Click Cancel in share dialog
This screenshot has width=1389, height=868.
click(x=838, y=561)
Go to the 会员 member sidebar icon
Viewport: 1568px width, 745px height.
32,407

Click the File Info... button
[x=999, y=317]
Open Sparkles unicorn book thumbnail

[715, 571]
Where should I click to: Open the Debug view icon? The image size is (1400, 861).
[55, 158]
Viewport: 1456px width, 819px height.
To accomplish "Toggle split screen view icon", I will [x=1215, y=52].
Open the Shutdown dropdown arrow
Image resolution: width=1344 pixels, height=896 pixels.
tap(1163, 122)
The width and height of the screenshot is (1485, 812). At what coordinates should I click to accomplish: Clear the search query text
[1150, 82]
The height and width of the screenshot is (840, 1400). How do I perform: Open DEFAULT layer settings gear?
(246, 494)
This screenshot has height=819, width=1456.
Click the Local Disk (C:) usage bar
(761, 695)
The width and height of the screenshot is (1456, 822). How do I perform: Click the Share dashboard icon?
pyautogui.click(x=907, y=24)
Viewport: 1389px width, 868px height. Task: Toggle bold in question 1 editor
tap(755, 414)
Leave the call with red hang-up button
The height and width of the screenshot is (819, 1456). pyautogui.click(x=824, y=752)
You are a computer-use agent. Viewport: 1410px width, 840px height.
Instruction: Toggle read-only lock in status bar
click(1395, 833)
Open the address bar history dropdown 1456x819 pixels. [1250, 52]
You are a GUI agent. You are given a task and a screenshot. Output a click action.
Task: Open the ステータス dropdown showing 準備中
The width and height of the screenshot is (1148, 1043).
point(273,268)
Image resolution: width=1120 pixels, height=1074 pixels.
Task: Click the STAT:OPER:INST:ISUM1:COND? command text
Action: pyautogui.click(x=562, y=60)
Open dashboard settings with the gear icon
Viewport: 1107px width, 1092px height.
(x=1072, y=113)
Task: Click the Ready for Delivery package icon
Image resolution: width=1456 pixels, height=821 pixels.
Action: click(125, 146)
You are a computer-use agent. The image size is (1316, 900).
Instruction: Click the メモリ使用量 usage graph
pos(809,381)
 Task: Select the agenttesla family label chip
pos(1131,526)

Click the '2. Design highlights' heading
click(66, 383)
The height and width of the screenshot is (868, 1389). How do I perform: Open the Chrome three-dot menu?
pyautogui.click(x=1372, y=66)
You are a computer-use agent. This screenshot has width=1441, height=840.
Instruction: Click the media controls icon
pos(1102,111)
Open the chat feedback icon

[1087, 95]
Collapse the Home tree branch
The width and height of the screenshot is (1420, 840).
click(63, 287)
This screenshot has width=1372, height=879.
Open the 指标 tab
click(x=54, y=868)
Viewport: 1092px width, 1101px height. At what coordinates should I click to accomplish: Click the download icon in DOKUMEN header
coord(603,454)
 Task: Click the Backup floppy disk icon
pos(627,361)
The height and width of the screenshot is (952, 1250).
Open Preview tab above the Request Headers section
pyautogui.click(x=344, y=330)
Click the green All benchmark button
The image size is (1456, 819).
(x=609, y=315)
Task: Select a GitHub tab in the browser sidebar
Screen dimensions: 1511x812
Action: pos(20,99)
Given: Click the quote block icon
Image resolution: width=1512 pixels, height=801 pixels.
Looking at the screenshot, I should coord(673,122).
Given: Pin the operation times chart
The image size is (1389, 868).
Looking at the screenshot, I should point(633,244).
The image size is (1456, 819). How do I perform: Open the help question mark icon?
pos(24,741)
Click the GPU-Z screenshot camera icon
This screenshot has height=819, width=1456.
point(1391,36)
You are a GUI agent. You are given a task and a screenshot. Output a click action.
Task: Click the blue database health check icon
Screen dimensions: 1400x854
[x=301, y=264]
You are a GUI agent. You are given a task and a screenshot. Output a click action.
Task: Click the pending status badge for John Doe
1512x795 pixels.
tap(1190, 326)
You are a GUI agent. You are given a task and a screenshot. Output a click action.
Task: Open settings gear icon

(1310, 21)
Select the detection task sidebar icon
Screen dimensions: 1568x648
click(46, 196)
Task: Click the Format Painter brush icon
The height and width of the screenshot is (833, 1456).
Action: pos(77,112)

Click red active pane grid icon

» **Your goal**:
Copy the lines that hold the word "dropdown". Take them from the records above.

» **Response to the exercise**:
Open the Shutdown dropdown arrow
Open the address bar history dropdown 1456x819 pixels. [1250, 52]
Task: Open the ステータス dropdown showing 準備中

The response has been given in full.